(Flag of Syria under French Mandate – From Wikimedia Commons)
Imperial echoes in the Middle East
Much of the debate surrounding potential military action in Syria has focussed on two aspects: what effect would such action have, and would it be lawful as things stand. In a sense, the two are linked in an unusual way. The normal reasons for intervening militarily are for one government to force a change of policy upon another, or to impose a settlement on an area.
Although there’s been some talk about deterring Assad from authorising further chemical attacks through air- or missile-strikes, those same politicians have been much quieter about they envisage such action affecting the situation on the ground.
And not without reason: Syria’s civil war is one that Western governments are keen to see end but distinctly less enthusiastic about seeing either side win. Changing the situation on the ground by striking against the Assad’s forces not only makes it more likely that his opponents will end up victorious but makes those governments involved partly responsible for the outcome – which could place some highly unsavoury characters in power.

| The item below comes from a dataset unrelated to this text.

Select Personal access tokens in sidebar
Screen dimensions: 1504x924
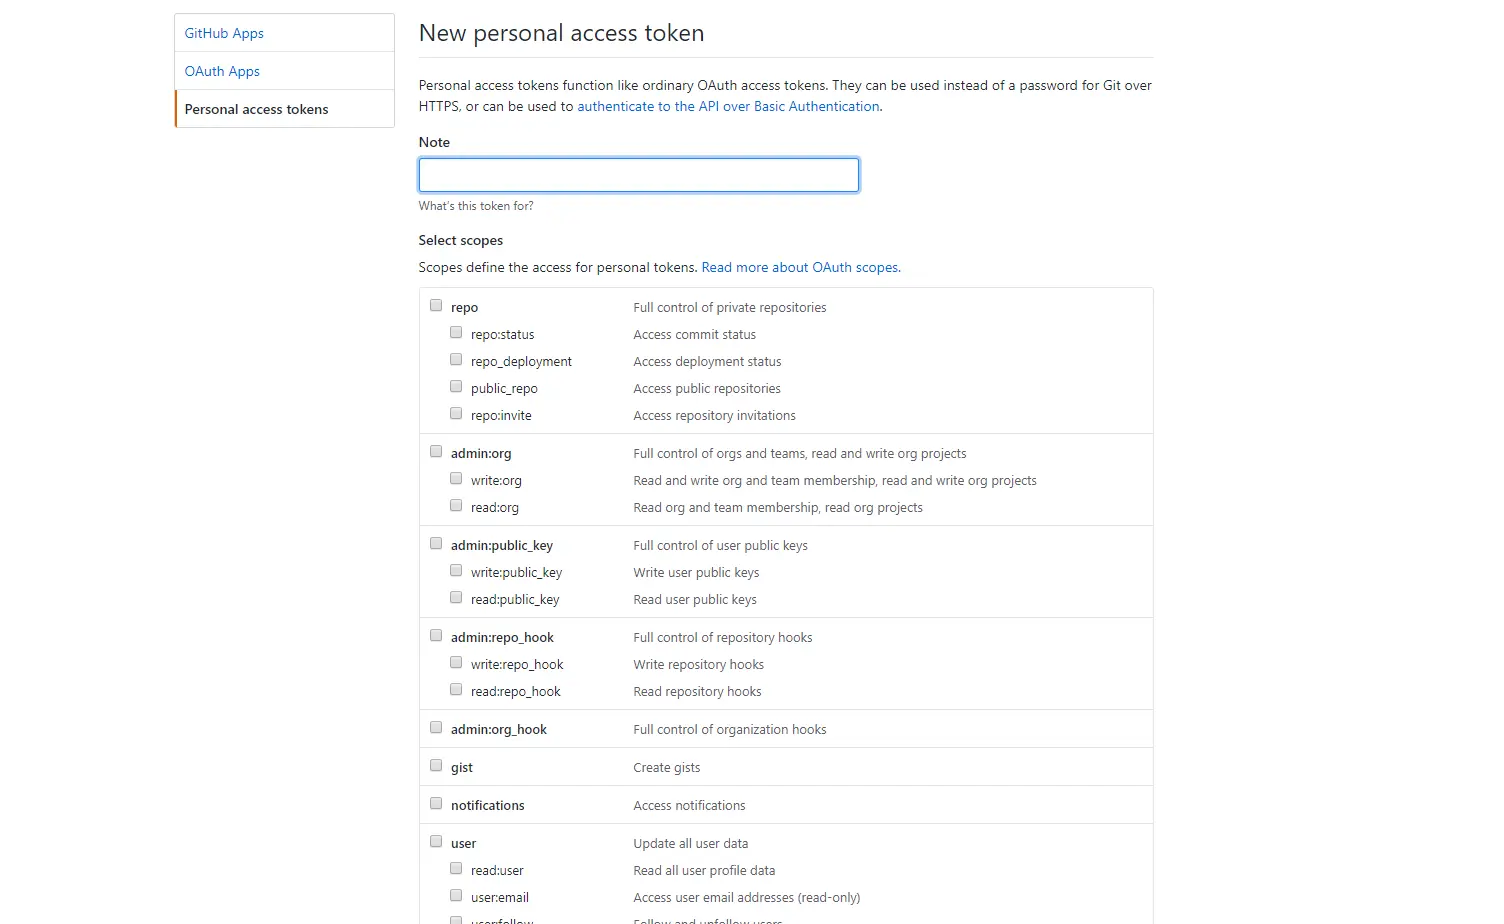pyautogui.click(x=256, y=109)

Hence the attempt to raise the level of debate from that of power to one of justice, where the air-strikes aren’t about intervention but punishment for a crime against humanity (ignoring the fact that whatever the justification, the effect will be the same). Under such thinking, the strikes cease to come from an active participant but from a higher authority, concerned with means rather than ends.
The problem with that is that those who would see themselves in such a role are self-appointed. There is no United Nations backing for air strikes (indeed, the Security Council hasn’t been able to pass any resolution on Syria for over a year), nor are states enforcing the verdict of some international court.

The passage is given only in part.